This is a short but very dense fix-up of four lectures given by Weyl on the eve of his departure from the Institute for Advanced Study at Princeton, wherein he builds motivation for the mathematics of symmetry out of real-world examples: art, biology, crystals, atoms, and spacetime. And it's meaty stuff: the difficulty spikes sharply towards the end of lecture 2, and anyone without a broad undergraduate level understanding of math and science might feel left behind.

Part of that is a modern trend away from focusing so severely on Euclidean geometry (as in, straight from Euclid) in primary education. Another part is a rather different mathematical vocabulary that modern (high level) mathematics has simply left behind: as just one example, Weyl calls a 2-d matrix (a, b; c, d) of numbers "unimodular" whenever the "modul" ad-bc is 1 or -1. Modern mathematicians still use the term "unimodular," but ad-bc is the "determinant" of the matrix. Thank or blame the Bourbaki group for the vocabulary changes, probably.
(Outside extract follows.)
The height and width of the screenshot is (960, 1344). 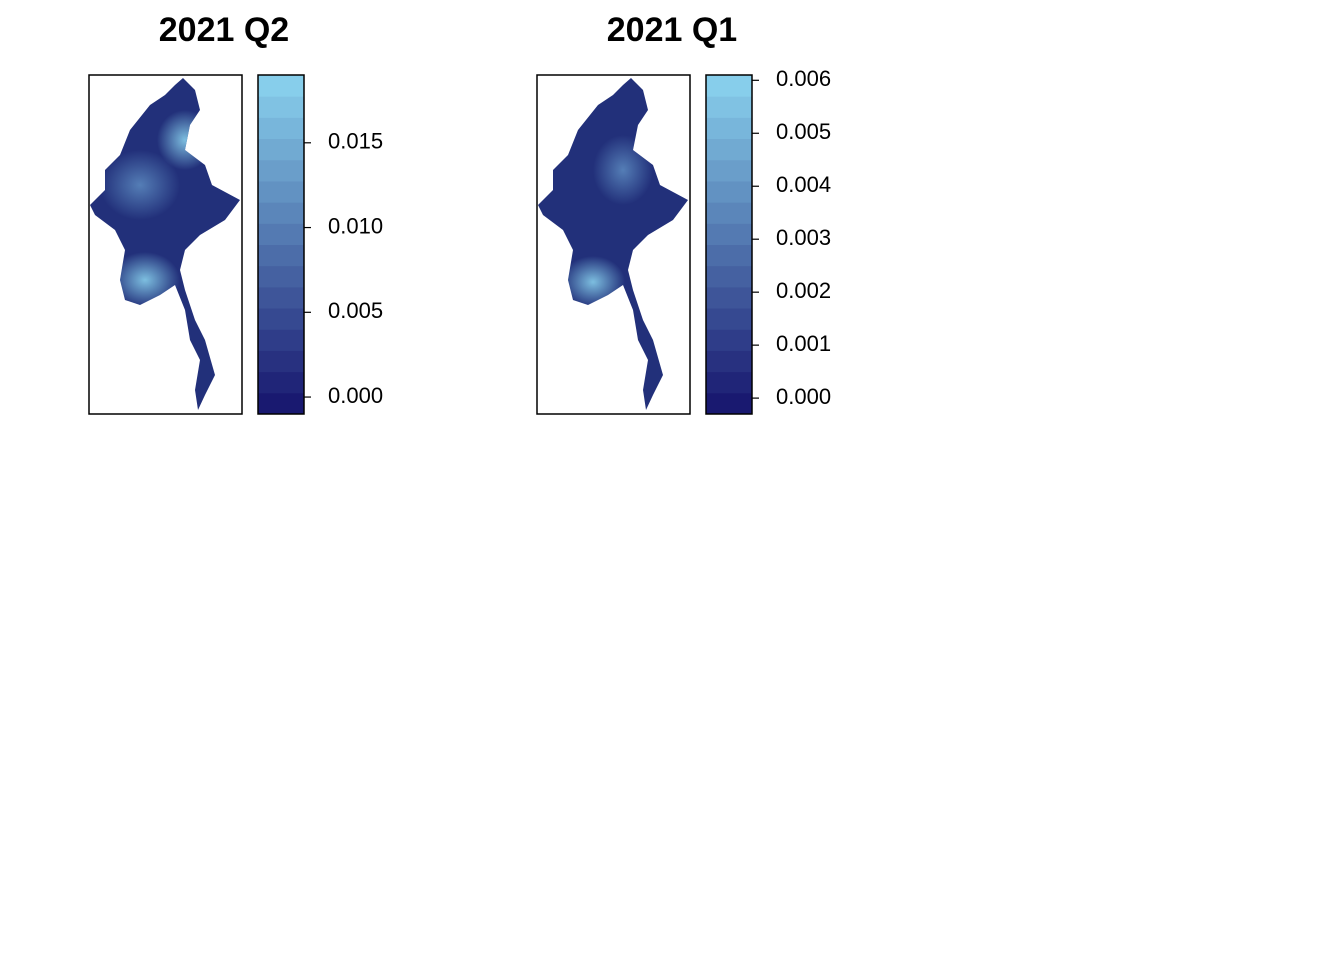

Nevertheless, there are lots of provocative ideas in these lectures, and several important works named as avenues for further reading. Weyl's comment that Galois theory is the relativity theory for a finite set of numbers blew me away, for example... but mathematical maturity is required!

Compared to another book in the "Princeton Science Library" series - WHY BIG FIERCE ANIMALS ARE RARE, by Paul Colinveaux - SYMMETRY doesn't quite hit the "general reader" sweet spot, and so merits 3½ out of 5 stars, rounded down. If you do pick it up, expect to need to read it more than once.